Fontainebleau, April 16th, 1814
I wrote to you on the 8th of this month (it was Friday) and perhaps you did not receive my letter, there was still fighting, it is possible it was intercepted; now communications should be re-established. I have chosen my course, I do not doubt that this note will get to you.
I shall never repeat to you what I used to say; I complained then of my situation, today I welcome it, my head and my mind are rid of an enormous weight; my fall is great, but at least it is useful according to what they’re saying.
I will in my retirement substitute the feather to the sword. The history of my reign will be curious; they’ve only seen me from profile, I will show myself entirely. How many things do I not have to make known. How many men of whom we have a false opinion!… I showered with benefits millions of miserables! What have they done for me lately?
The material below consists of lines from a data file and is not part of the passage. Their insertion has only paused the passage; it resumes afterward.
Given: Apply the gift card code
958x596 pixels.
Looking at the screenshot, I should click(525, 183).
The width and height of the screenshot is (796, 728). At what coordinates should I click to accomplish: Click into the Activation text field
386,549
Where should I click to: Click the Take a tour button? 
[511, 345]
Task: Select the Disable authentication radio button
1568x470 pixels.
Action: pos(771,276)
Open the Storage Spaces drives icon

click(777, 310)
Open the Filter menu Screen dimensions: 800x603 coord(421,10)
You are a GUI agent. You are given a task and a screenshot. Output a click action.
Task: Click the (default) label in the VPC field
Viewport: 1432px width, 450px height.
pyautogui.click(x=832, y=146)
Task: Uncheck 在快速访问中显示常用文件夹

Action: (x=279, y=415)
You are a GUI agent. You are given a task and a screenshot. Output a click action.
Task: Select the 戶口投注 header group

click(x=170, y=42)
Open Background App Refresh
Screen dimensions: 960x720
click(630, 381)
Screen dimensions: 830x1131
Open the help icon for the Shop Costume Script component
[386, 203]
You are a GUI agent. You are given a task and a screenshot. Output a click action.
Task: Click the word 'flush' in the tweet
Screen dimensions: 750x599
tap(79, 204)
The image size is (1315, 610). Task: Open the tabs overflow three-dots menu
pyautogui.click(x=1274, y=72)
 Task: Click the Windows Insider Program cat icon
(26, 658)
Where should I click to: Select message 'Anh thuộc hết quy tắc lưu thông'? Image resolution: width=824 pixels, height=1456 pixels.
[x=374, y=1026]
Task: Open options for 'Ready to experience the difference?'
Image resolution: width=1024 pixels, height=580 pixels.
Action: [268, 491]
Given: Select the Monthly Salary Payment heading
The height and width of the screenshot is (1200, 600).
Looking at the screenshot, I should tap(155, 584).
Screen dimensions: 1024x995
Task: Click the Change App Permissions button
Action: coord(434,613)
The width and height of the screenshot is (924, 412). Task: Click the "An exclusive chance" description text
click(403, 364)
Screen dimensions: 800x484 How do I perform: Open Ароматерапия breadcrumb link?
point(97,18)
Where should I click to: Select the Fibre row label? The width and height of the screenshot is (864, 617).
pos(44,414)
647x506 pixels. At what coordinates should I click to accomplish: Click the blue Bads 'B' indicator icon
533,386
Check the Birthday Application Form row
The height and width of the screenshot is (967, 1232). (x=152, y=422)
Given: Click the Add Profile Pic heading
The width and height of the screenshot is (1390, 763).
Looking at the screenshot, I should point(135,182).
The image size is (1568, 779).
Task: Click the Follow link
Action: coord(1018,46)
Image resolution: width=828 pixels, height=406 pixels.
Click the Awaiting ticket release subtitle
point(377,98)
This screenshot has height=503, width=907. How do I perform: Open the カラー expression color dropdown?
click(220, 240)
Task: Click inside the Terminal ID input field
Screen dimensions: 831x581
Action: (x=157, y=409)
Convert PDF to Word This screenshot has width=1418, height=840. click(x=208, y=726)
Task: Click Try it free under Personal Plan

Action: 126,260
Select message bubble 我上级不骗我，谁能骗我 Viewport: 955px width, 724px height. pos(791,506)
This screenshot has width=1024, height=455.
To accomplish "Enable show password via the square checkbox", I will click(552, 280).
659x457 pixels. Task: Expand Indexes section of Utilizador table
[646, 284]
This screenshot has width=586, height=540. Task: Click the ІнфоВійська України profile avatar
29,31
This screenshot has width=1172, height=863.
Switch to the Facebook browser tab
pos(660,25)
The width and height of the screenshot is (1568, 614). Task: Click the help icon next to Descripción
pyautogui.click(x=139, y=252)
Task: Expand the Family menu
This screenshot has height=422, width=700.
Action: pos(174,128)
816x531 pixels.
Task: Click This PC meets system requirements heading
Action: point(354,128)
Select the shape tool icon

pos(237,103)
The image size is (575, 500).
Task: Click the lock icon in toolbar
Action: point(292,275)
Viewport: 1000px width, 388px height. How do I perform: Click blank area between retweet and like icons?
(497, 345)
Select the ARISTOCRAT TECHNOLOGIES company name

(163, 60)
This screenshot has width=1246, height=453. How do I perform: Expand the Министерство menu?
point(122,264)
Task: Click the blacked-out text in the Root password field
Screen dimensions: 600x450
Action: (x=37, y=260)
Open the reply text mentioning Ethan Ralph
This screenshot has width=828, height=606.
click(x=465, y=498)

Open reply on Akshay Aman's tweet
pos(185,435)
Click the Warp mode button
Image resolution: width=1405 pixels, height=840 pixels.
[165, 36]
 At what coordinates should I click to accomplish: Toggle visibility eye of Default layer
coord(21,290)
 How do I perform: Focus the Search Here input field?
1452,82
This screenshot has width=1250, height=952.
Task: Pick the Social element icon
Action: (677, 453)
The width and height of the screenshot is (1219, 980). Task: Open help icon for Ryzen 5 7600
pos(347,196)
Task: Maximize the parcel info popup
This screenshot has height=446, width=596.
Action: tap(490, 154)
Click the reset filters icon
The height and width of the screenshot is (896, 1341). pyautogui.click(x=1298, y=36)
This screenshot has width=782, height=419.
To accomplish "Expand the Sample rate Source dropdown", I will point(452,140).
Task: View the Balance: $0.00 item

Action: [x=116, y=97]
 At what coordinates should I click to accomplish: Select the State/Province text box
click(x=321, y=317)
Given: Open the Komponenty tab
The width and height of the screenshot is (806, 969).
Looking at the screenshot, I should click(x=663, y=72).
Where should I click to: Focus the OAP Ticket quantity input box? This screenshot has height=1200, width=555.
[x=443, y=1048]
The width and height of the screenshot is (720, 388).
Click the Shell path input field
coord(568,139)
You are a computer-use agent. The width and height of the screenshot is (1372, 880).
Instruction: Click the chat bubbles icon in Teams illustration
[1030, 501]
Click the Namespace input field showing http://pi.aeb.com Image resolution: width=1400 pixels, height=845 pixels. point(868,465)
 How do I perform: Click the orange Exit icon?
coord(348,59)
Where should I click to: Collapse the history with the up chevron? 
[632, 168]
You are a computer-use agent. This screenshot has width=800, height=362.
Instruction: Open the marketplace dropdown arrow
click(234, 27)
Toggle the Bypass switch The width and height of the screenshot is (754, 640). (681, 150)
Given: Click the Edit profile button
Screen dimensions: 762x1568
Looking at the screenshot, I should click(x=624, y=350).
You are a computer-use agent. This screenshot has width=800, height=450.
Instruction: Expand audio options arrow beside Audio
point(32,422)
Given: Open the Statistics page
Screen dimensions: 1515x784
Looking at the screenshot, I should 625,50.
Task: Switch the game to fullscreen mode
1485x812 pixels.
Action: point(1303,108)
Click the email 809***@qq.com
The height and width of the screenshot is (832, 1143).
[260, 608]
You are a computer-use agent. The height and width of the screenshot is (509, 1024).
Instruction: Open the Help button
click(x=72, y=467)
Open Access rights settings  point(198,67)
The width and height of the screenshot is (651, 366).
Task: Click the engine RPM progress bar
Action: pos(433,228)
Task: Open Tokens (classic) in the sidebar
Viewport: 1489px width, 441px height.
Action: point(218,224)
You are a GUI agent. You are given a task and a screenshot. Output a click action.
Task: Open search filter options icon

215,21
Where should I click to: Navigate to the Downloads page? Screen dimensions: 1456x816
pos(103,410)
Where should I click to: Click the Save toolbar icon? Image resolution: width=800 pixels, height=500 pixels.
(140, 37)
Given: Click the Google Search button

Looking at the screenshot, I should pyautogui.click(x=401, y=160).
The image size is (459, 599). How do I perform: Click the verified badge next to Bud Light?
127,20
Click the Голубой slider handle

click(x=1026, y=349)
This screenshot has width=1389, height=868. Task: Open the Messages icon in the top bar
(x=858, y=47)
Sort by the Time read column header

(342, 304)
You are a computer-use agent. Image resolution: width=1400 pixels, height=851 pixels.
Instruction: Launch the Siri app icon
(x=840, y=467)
They betrayed me, yes, all of them; I exempt from that number that good Eugene1, so worthy of you and I. May he be happy under a king made to appreciate the sentiments of nature and honor!
Farewell, my dear Joséphine, resign yourself as I, and never lose the memory of the one who never forgot you and will never forget you.
—Napoleon
P.S.: I will wait for your news on the Island of Elba; I am not doing well.
Eugène de Beauharnais, still in Italy, where the population of Milan is on the verge of revolt.